Чарльз Диккенс. "Повесть о двух городах".

PARIS -- BATTLEFIELDS

   В девять часов утра к центральной парижской конторе Кука на place d'Opéra подкатывают три, четыре автобуса. Дощечки -- "Paris -- Battlefields" -- указывают, что они предназначены для осмотра путешественниками, клиентами Кука, полей сражений мировой войны. Каждой американке с безнадежным профилем, каждому англичанину, потерявшему сына, каждому японцу, страдающему азиатской формой островного сплина, предоставляется возможность за 550 франков убедиться в разрушении Реймского собора, погулять в траншеях Вердена, взять на память горсть суглинка с поляны, на которой находился старик Жоффр в критические часы Марны.

   Омлет и вино, дневной чай и бесконечный обед Томас Кук великодушно включает в ту же цифру, и поздно вечером путешественник вернется в Париж, ошеломленный утомительностью исторических прогулок, сытый, разбитый, с единственной мечтой -- выспавшись тридцать шесть часов подряд, воздержаться от каких бы то ни было дальнейших поездок.

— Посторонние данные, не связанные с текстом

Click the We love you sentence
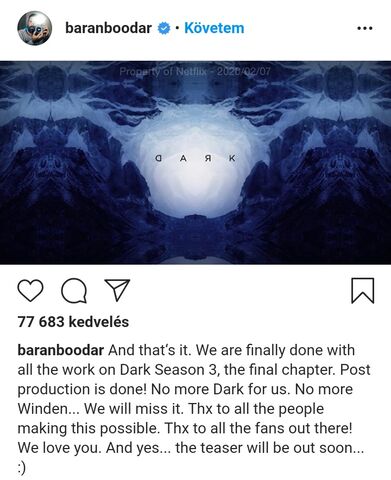 59,448
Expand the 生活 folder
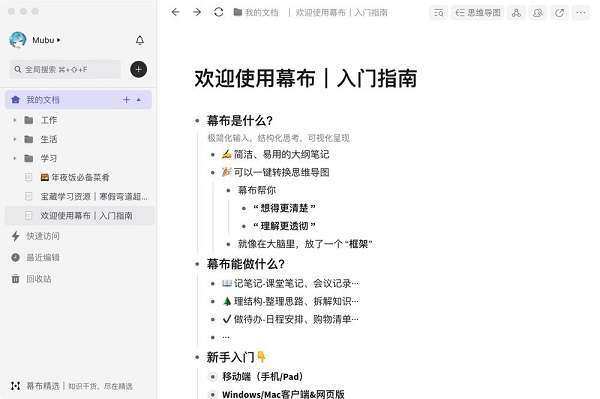Screen dimensions: 600x399 point(15,139)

   ...На этот раз в автобусе оказался американец-скептик. В Вердене он отправился без всяких стеснений в трактир и все четыре часа играл с сыном трактирщика на биллиарде, категорически отказавшись от траншей, фортов и автографов маршалов. В Ля-фер-Шампенуаз он просто-напросто вытянулся на освободившейся скамейке и захрапел во всю силу заокеанской носовой завертки. За обедом он назвал Кука болваном, Гардинга -- старой ханжой и усомнился в будущем Европы... Но последний сюрприз был им преподнесен за десертом. На чистейшем русском языке, с презрением прожевывая банан и как бы продолжая начатый разговор, он кинул мне через весь стол: "Воображаю, что бы запела эта старая обезьяна из Нью-Кастля, если б ее сунули носом в русские бэттлфильдс!.."

   Немного удивленный, я подтвердил, что поля Волыни и Галиции не уступают полям Франции.

   "К черту Галицию и Волынь, -- возразил неугомонный американец, -- я говорю про вашу гражданскую войну. Я бы им показал Знаменку, Донецкий бассейн, станицы Терека!.."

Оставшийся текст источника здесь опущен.